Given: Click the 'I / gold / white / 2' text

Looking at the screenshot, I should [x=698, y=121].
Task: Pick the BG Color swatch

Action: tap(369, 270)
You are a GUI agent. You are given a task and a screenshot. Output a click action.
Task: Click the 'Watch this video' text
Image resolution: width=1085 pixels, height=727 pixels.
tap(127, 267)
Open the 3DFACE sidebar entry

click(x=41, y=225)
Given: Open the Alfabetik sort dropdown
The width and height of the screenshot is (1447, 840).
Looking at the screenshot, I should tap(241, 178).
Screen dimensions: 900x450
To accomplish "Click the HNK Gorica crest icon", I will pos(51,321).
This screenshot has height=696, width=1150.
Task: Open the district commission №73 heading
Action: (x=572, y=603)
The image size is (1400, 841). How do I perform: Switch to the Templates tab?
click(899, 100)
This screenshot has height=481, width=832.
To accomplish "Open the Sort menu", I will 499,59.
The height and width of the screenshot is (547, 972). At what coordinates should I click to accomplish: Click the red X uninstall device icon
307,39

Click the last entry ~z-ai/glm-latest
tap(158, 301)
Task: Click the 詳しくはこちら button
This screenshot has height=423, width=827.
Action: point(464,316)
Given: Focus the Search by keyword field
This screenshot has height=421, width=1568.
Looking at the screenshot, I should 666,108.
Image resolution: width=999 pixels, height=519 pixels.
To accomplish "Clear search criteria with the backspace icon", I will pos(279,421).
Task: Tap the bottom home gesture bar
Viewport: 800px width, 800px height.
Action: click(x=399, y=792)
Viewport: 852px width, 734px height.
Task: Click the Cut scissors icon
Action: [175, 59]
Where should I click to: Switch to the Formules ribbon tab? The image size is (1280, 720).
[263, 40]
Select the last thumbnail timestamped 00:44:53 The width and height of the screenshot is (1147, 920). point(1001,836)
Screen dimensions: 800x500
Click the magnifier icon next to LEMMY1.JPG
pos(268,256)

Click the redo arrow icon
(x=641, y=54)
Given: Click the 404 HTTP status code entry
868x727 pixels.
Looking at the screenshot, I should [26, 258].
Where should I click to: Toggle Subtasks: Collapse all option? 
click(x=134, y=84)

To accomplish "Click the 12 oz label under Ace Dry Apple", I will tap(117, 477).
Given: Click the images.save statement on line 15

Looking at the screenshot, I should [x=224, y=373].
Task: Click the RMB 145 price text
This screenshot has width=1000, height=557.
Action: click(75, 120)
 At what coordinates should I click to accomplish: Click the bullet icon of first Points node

+ + + + + + +

● **About this task**
If a line in the entries contains the word "dimensions", copy that line out.

● **Solution to the exercise**
Screen dimensions: 900x450
Screen dimensions: 800x500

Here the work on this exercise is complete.